◆ **Task to carry out**:
Each line from the one holding "[Back to top] (242, 2549)" to the last line below must be written out exactly, with no other output.

[Stored data entries]
=== Begin Enclosure ===
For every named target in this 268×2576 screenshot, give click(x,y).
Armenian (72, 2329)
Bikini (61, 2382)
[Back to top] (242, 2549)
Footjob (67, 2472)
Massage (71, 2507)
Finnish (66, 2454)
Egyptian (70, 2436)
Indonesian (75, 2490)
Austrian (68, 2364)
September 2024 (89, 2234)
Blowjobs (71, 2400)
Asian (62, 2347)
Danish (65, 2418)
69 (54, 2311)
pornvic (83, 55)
=== End Enclosure ===
◆ **Result of this exercise**:
[Back to top] (242, 2549)
Footjob (67, 2472)
Massage (71, 2507)
Finnish (66, 2454)
Egyptian (70, 2436)
Indonesian (75, 2490)
Austrian (68, 2364)
September 2024 (89, 2234)
Blowjobs (71, 2400)
Asian (62, 2347)
Danish (65, 2418)
69 (54, 2311)
pornvic (83, 55)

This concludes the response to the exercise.